[DATASET RECORDS]

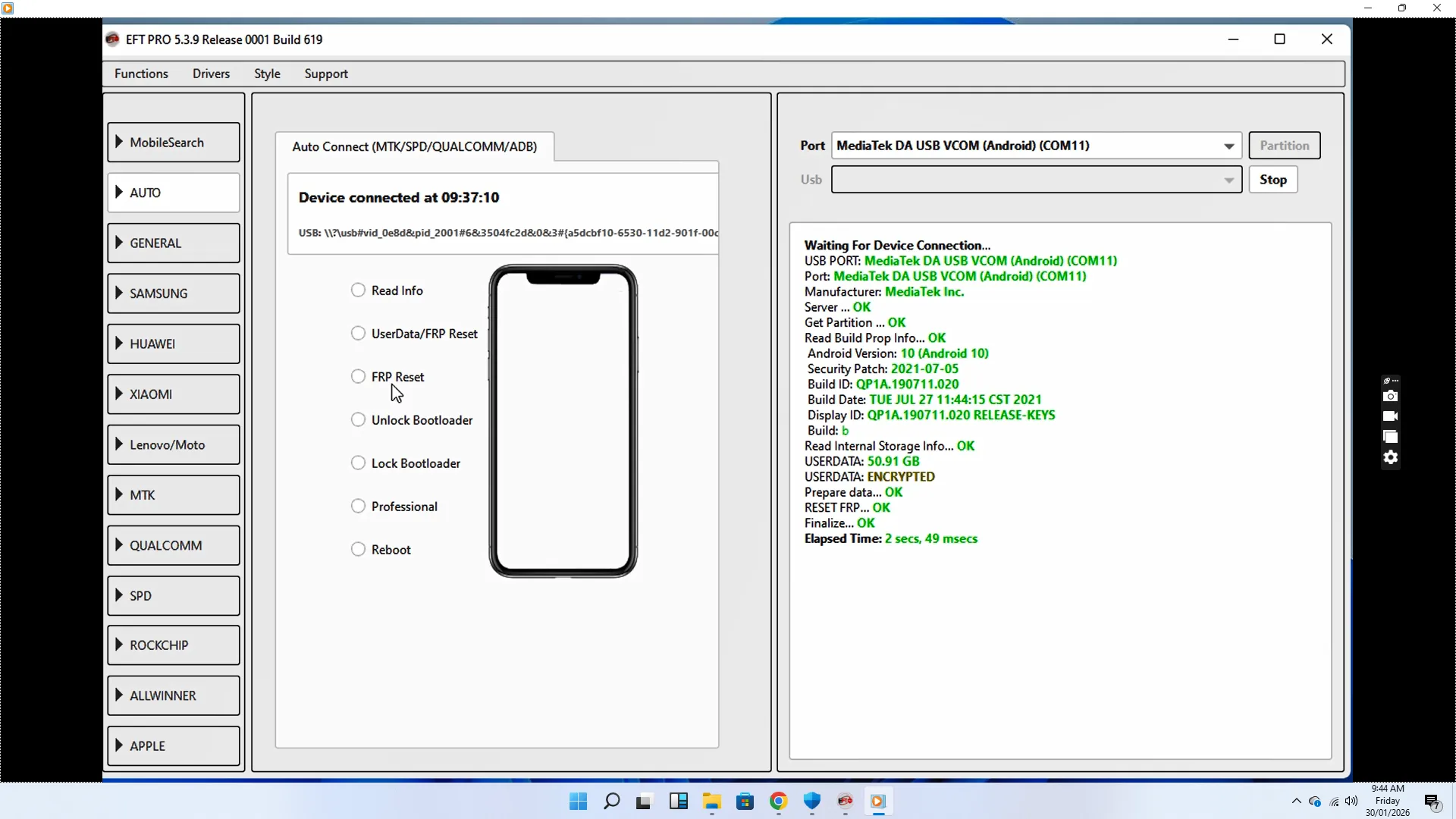1456x819 pixels.
Task: Click the phone preview image
Action: 563,421
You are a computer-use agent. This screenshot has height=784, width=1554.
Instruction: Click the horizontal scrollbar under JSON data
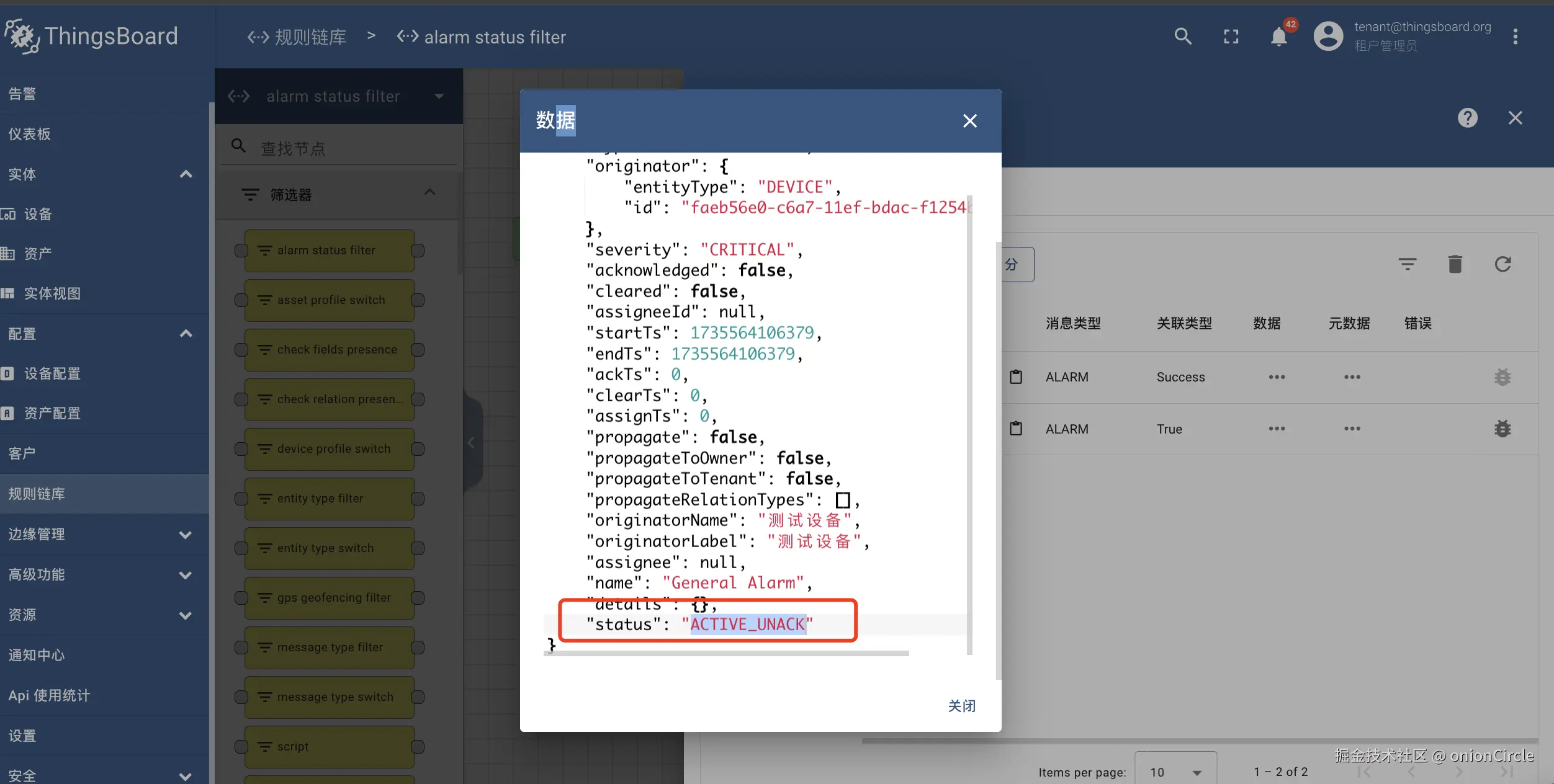pyautogui.click(x=726, y=653)

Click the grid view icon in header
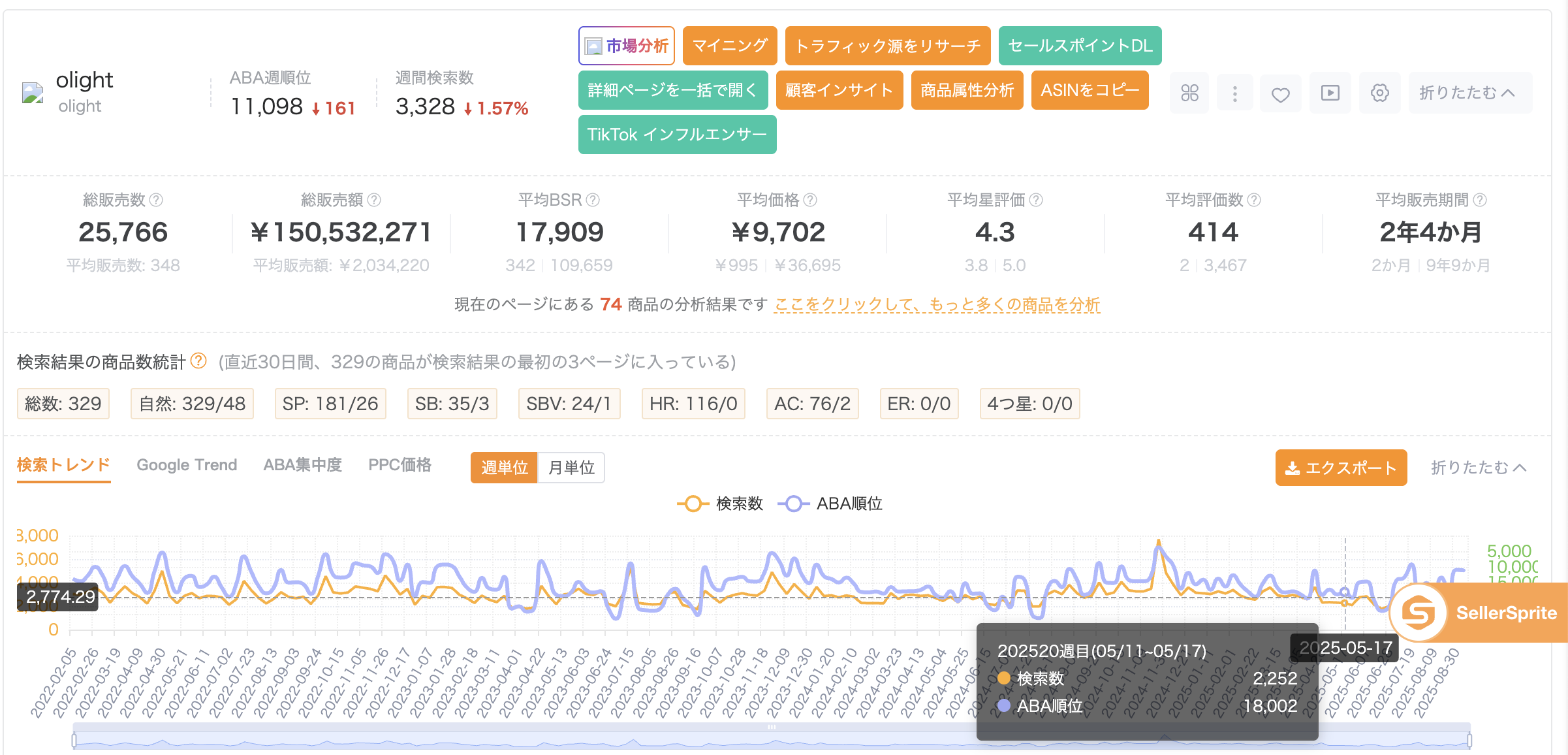pos(1189,93)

[/DATASET RECORDS]

▸ **GOAL OF THE EXERCISE**:
Copy the entries above exactly from the line with "Instruction: Click the" down to their last line, both ends included. Do not copy any pictures.

▸ **RESULT FOR THIS TASK**:
Instruction: Click the horizontal scrollbar under JSON data
pyautogui.click(x=726, y=653)

Click the grid view icon in header
pos(1189,93)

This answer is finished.